Mohan et al (2019), [14] reported phenotypic features including developmental delay, dysmorphic features, ASD, and epilepsy/seizures in 159 of 215 (74%) 15q11.2 microduplication carrier individuals.  Moreover, they noted the phenotypic variability and low penetrance in the families with 15q11.2 CNVs (Mohan et al., 2019) [14].  In another family report (a father and 3 male twin siblings) of microduplication in the 15q11.2 BP1-BP2 region , the father and fraternal twin were phenotypically normal, whereas the monozygotic twins had behavioral disturbances, intellectual disability and language delay, suggesting the variable penetrance (Benítez-Burraco, Barcos-Martínez, Espejo-Portero, & Jiménez Romero, 2017) [15]. A previous study revealed that microduplications on the BP1-BP2 region may also impact cerebral white matter microstructure.

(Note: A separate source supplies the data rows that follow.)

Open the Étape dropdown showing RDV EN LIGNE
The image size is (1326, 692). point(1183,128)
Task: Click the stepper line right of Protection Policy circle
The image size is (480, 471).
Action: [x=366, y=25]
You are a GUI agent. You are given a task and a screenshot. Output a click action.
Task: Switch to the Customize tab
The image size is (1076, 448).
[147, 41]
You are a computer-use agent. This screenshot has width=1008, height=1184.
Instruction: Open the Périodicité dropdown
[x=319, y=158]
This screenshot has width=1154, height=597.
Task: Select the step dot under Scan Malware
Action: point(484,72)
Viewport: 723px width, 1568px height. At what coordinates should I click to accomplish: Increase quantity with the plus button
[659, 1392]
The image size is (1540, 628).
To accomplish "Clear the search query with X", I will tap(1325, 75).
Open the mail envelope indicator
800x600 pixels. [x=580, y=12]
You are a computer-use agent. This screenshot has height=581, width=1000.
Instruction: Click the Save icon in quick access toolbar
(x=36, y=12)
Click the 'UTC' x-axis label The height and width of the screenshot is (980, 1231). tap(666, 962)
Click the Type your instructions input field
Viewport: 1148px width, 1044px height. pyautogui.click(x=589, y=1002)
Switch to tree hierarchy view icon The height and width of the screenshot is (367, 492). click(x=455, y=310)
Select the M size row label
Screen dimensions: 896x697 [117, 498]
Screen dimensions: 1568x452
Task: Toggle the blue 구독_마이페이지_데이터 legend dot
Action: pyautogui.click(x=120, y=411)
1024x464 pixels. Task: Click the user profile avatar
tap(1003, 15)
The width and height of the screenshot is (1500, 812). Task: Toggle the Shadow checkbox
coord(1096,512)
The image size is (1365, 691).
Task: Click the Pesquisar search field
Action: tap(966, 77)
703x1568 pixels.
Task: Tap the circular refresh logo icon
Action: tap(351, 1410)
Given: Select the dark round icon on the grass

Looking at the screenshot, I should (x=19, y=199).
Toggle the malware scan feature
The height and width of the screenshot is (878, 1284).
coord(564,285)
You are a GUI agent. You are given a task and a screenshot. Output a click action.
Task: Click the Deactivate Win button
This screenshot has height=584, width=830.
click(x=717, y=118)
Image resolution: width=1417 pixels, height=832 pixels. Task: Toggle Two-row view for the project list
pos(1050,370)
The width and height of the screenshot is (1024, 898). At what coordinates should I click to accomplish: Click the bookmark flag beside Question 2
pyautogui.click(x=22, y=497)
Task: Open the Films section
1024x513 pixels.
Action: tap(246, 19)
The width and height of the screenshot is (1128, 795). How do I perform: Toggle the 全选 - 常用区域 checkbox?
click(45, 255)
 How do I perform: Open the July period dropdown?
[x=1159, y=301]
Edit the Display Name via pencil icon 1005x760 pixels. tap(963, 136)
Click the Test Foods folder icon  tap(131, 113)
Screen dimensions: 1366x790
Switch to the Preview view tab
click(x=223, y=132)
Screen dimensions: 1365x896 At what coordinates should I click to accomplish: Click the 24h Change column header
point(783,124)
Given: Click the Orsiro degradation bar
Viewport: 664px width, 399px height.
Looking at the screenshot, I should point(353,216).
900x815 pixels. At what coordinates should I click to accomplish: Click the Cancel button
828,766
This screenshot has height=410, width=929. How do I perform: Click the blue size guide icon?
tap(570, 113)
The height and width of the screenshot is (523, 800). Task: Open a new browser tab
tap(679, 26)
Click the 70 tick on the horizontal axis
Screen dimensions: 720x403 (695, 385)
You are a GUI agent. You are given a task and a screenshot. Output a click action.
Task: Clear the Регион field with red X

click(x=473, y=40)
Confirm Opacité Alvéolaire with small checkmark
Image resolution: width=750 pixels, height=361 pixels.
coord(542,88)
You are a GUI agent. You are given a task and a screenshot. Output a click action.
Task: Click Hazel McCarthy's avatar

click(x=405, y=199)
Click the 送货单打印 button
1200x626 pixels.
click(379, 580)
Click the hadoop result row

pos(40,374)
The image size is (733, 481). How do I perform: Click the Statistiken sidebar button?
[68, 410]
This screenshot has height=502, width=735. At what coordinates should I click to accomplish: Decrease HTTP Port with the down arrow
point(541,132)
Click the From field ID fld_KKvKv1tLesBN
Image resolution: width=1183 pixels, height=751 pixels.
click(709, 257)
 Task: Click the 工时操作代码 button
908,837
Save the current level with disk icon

They found decreased fractional anisotropy in the duplication group when compared with the control group (Silva et al., 2019) [23]. More, previous reports indicate that microdeletions in 15q11.2 BP1-BP2 region may result in generalized epilepsy (Burnside et al., 2011; Jiang et al., 2012; Mohan et al., 2019) [9,14,19]. Epilepsy is known to be a less common phenotype in individuals with 15q11.2 BP1-BP2 microduplication than those with microdeletion of this region (Burnside et al., 2011; Mohan et al., 2019) [9,14]. However, our patient had seizures during neonatal-infantile periods and childhood.

To conclude, we reported on a paternally inherited 15q11.2 BP1-BP2 microduplication carrier with epilepsy, near-normal neurodevelopment, mild intellectual disability and speech delay. The father had a normal phenotype, suggesting the variable expressivity. Proximal 15q BP1-BP2 region CNVs may not warrant a clinical outcome since the phenotypic variability and low penetrance. We believe that greater understanding of the possible underlying molecular, genetic, and environmental modifying factors of the CNVs in this susceptibility locus will aid in our clinical approach.